Tuesday. Woke up bright and early and full of civic fervor. We waited in the misty rain for a half hour or so to vote, right after the polls opened. Everyone was friendly. I was beyond optimistic. I wrote 3,137 words and got back ahead with my word count (ended the day with 14,004). I cooked dinner. We sat on the couch and distracted ourselves from returns with a couple of episodes of Luke Cage and then it started to look bad and Shaun, being mathy, did the math and we went to bed and I cried. (Whoops, there’s my feelings.)
Eight years ago my dad was in the hospital. Being grotesquely optimistic I didn’t believe he was dying even when they told me to say goodbye. I remember my mom telling me that she told him that Obama had won and he seemed to understand and be pleased. He died a little over a month after the election.

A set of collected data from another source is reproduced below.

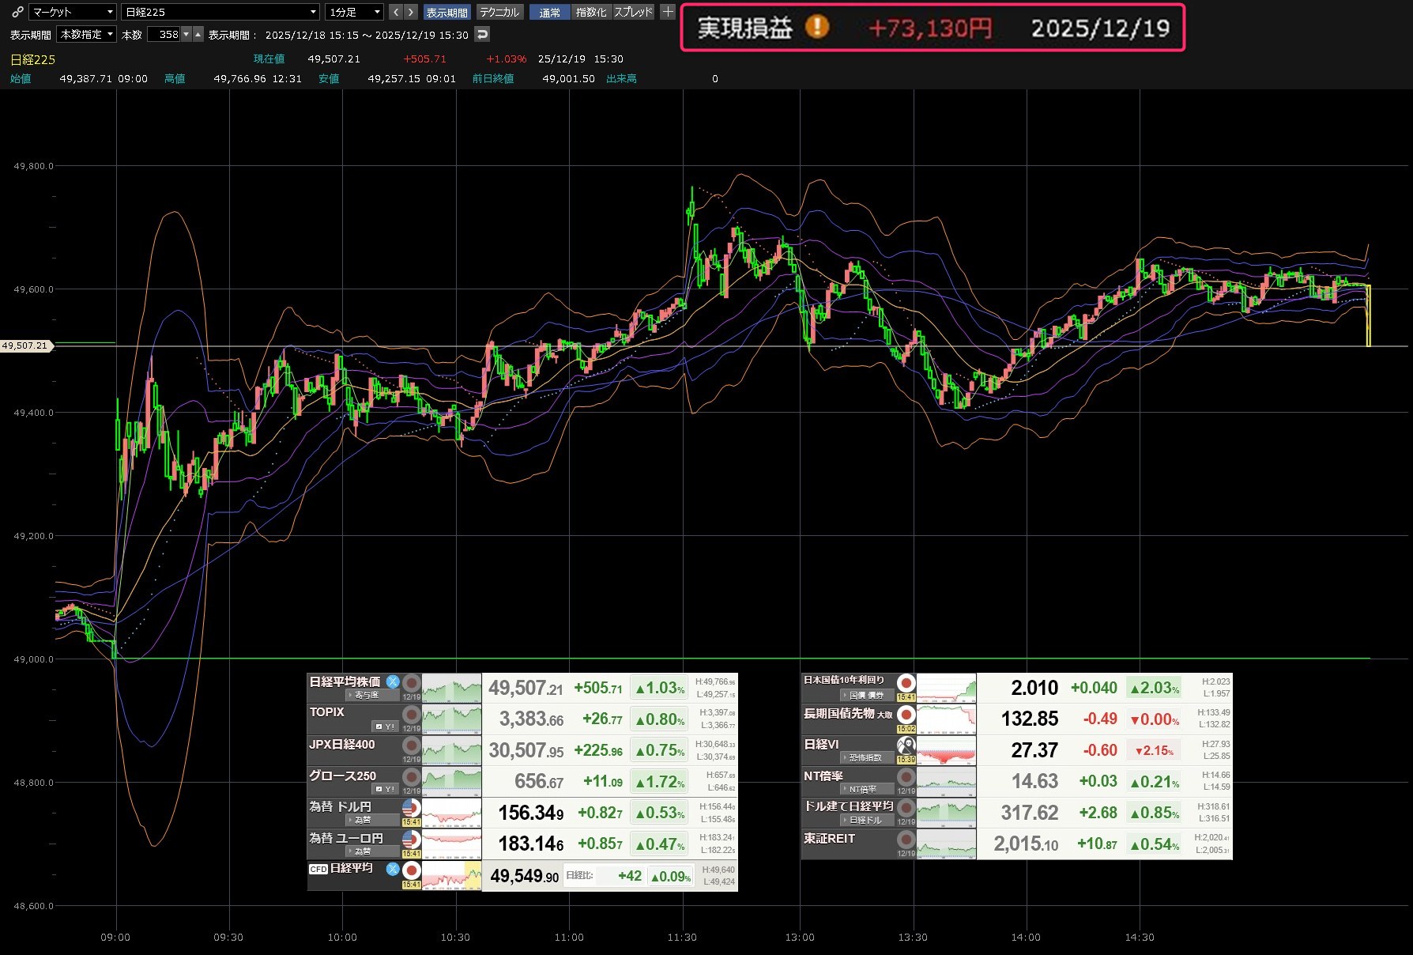Click the plus icon after スプレッド
This screenshot has height=955, width=1413.
click(x=668, y=12)
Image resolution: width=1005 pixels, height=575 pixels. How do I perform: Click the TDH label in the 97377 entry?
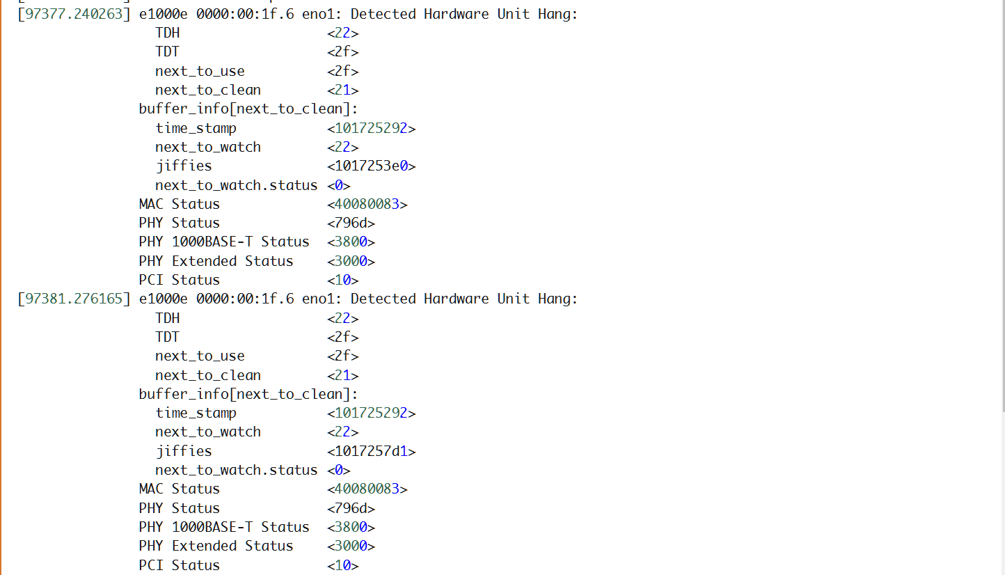pos(168,33)
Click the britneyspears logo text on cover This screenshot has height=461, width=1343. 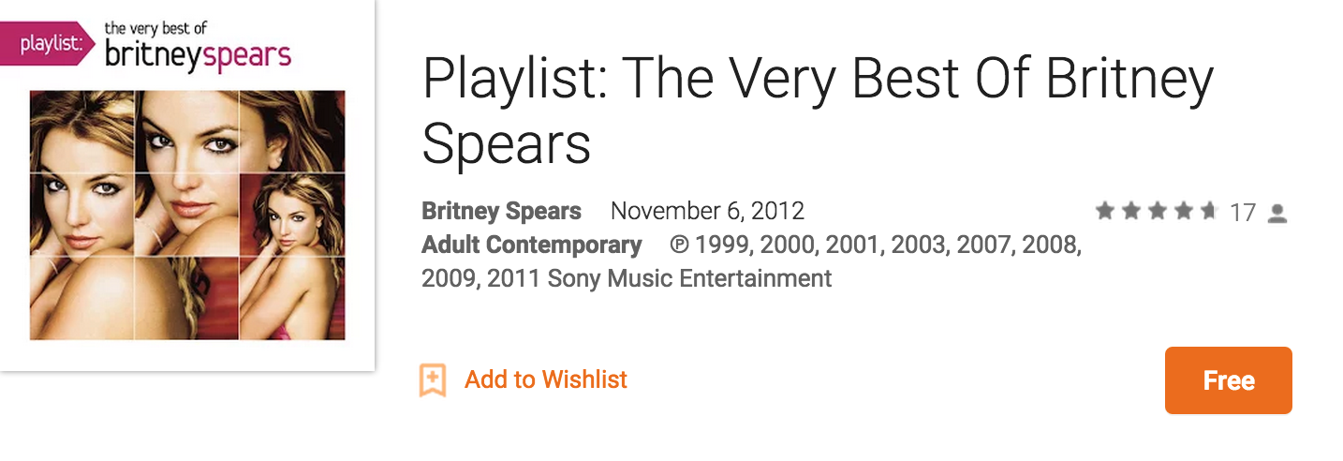pyautogui.click(x=198, y=54)
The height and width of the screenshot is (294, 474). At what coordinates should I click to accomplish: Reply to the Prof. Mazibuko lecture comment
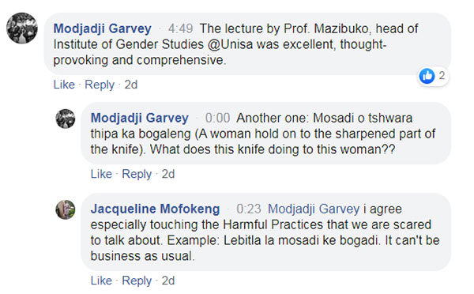tap(100, 85)
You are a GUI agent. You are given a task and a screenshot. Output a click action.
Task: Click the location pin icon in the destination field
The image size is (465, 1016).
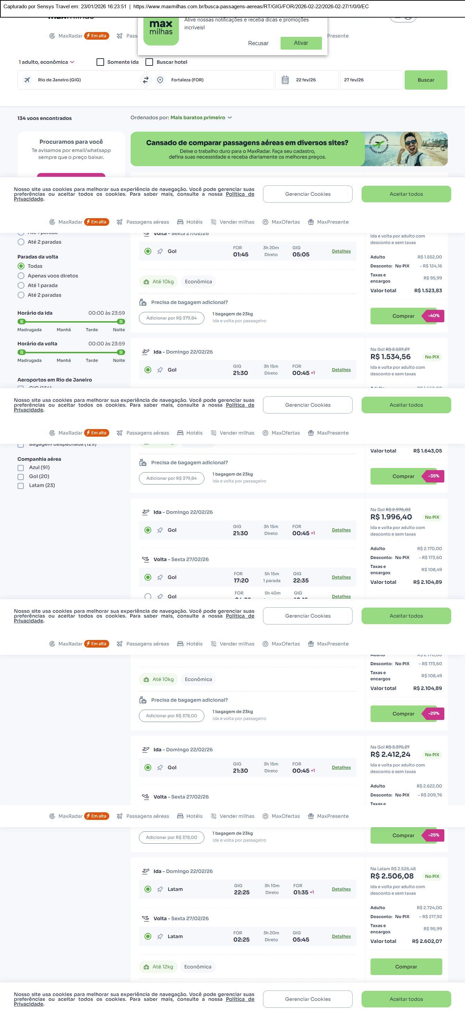pos(160,80)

Wednesday I waffled between keeping informed about all of the important things the election results mean and taking care of myself because breaking down completely doesn’t help anyone. I feel dramatic, but then also terrified that I’m not being dramatic enough. I dragged Christmas out of storage. Patiently, methodically, put up the tree, strung the lights and tinsel, laid out all of the ornaments so that Shaun and I could finish trimming the tree together when he got home. I watched disc 80 of Dark Shadows in it’s entirety. I put in disc 81 and watched half of that. I took a 3 hour bubble bath. I thought I might not write at all. I didn’t put pressure on myself. In the evening I did, though, I got 1,102 words written, enough to keep on top of my daily goal. We ordered pizza. We drove to pick it up. We got fries with it because potatoes are soothing. We forgot to go to the liquor store and restock the wine. We went after dinner. The clerk commiserated with us and I felt less alone in our precinct that voted 58.8% for, you know, the candidate that won. Also I had wine, so that was good. We trimmed the tree. We watched more Luke Cage. We drank that wine.
Thursday I didn’t write at all.
15106 / 50000 words. 30% done!
I’m going to do my best. My brain isn’t the best brain, but it’s the best brain I’ve got and I’m not gonna give up on us.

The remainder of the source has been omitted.